It's like reading documentation for MS Word, with every menu item explained
but no clue as to how you'd put together a large, complex document. How to use
every little feature, but nothing on when and why to use the features.

Please keep that in mind, writers. :)

------
pjungwir
Here is an overview I wrote. This is based on a lot of conversations and
emails to non-technical startup people who wanted to learn a bit about the
tech. This same material was also given as a talk at Wharton's Venture
Initiation Program. Some beginning programs have told me they found it useful
also:

[http://illuminatedcomputing.com/posts/2014/03/basics-of-
web-...](http://illuminatedcomputing.com/posts/2014/03/basics-of-web-
architecture/)

Note there are a few "lies" for the sake of simplifying, and some comments are
a little dated, but hopefully it is helpful for you!

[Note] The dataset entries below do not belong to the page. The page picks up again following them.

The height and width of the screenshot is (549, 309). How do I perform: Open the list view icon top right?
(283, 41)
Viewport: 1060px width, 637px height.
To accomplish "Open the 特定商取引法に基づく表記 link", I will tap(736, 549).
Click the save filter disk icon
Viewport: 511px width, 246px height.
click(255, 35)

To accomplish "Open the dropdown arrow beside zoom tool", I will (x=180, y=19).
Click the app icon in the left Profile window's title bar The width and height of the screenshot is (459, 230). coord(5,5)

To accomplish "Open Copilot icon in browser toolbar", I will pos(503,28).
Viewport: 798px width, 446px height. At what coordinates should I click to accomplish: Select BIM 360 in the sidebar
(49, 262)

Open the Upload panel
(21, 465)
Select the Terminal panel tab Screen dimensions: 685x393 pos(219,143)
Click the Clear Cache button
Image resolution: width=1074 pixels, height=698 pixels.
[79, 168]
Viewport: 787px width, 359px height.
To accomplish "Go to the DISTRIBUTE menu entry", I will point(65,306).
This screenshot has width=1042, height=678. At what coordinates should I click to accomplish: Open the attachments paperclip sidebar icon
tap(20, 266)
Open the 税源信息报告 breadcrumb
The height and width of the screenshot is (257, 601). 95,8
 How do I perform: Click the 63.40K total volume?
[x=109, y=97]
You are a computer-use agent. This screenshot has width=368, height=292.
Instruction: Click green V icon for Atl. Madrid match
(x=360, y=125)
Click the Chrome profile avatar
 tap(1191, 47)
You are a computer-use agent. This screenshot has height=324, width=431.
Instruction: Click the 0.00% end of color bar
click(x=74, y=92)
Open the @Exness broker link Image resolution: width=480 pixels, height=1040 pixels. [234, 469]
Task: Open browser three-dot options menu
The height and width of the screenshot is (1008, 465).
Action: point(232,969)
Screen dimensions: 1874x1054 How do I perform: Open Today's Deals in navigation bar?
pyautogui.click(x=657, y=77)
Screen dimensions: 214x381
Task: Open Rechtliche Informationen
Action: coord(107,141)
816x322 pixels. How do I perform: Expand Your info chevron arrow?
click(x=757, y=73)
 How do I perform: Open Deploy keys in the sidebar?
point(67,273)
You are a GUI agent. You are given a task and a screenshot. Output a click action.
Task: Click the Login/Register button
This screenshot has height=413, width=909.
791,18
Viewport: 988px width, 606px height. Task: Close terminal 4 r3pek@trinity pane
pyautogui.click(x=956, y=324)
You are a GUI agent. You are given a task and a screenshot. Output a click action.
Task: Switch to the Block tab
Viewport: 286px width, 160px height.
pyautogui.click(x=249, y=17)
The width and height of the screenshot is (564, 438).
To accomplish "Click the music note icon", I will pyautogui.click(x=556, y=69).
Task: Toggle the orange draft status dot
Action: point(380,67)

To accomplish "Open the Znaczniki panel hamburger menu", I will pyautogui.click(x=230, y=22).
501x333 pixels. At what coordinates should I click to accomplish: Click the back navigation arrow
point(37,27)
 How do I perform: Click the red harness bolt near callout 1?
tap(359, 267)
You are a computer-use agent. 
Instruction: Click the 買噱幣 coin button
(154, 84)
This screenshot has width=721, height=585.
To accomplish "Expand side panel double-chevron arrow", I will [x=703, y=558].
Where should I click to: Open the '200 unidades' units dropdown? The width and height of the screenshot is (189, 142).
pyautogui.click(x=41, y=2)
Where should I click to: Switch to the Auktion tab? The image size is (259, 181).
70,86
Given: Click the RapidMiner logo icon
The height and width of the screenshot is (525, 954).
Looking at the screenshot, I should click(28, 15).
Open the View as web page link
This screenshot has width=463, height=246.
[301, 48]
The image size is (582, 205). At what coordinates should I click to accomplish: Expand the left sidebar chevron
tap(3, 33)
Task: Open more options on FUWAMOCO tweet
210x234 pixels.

EDIT: Let me add, if you're wondering about what language & framework to
choose, my advice is it doesn't matter too much, so don't spend much time on
this decision. Go with your taste/enjoyment and dive in. You can't make a good
choice from reading other people's generalities, so don't try. My preference
is Rails, but tastes differ. (I will offer my own generalities though: Rails
is best at rapid development and adaptability, Python is best at stats/machine
learning, and I'd don't know what Java & C# are best at. For "best at
safety/correctness" maybe I'd choose Haskell. :-)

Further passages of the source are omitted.